FormalPara Key Summary Points
Why carry out the study?
The study was undertaken to provide insight into the users of DIYAPS in the UK and to determine whether there are specific demographics using them.
The study also attempted to determine whether demographics affected time-in-range (TIR) outcomes when using DIYAPS.
What was learned from the study?
Users of DIYAPS in the UK who responded to the survey had a range of ages and durations of diabetes and were of both genders.
There were clear peaks in use amongst 10- to 15-year-olds and 36- to 40-year-olds, with gender playing no part in the average age or duration of diabetes of the participants.
The DIYAPS used were mostly split between AndroidAPS and Loop systems.
There was no statistically significant difference in self-reported increase in TIR between the participants when split by age, gender or duration of diabetes.

Digital Features

This article is published with digital features, including a summary slide, to facilitate understanding of the article. To view digital features for this article go to https://doi.org/10.6084/m9.figshare.14510268.

Introduction

While improvements in treatments and technology available to people with diabetes continue to be made, a minority of people achieve clinically recommended targets for HbA1c [1]. Whilst a range of solutions that aim to remove the burden of living with diabetes are now commercially available, they are not universally accessible or affordable to all.
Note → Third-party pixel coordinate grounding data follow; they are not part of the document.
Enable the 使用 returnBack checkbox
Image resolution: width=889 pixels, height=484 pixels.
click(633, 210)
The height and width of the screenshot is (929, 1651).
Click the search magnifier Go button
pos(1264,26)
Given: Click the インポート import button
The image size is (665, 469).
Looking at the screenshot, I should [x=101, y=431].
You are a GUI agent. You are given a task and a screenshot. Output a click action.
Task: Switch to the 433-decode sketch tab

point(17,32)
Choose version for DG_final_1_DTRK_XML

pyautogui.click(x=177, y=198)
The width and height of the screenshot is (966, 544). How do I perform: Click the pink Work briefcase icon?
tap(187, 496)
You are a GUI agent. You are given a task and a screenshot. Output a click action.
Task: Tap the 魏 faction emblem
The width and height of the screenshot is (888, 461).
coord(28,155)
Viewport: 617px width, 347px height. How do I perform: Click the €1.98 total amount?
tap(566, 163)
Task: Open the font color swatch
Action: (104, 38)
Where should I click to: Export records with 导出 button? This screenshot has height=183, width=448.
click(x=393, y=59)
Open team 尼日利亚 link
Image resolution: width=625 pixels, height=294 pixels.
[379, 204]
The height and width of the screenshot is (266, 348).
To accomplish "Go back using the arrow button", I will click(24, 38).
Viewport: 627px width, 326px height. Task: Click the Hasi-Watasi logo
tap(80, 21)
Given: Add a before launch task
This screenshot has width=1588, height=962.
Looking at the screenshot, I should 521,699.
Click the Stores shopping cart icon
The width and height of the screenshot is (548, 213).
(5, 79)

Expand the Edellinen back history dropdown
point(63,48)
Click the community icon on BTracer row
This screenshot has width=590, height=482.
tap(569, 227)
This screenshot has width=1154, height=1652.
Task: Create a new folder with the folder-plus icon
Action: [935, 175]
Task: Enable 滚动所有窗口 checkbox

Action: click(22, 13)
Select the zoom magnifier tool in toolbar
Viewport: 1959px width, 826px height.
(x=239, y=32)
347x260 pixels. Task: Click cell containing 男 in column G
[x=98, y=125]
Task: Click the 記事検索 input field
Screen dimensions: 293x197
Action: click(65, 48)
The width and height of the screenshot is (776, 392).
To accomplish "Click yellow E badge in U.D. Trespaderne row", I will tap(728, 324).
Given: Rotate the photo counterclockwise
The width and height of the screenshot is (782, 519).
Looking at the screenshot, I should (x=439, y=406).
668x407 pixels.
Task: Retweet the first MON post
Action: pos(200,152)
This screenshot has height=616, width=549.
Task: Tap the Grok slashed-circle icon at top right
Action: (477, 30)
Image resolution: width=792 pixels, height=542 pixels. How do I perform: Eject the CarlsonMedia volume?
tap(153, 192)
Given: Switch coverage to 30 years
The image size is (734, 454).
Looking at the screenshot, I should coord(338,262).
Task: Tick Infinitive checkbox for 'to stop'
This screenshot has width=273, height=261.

Prior to and alongside this, a community of people with diabetes have built their own algorithms that are designed to work with commercially available pumps and continuous glucose monitoring devices to provide access to similar technology [2]. This is known as the #WeAreNotWaiting community. Source code for the available systems is available to download for free, but users are required to build the systems themselves and must take personal responsibility for building and maintaining the system and running it at their own risk.

Self-reported outcomes have been published [3,4,5,6,7] that provide a range of data on effectiveness. The common themes reported are:

  • Improved time in range (TIR)

  • Improved sleep quality

  • Reduced glucose variability

  • A reduction in time spent thinking about diabetes.

While DIYAPS users are perceived to be a “self-selected group of technical, motivated and highly engaged individuals” [8], a PubMed search revealed little data relating to the demographics of users and whether the outcomes differ by demographic. The Association of British Clinical Diabetologists (ABCD) recently launched a DIYAPS audit [9] to capture some of these data, but it is far from complete.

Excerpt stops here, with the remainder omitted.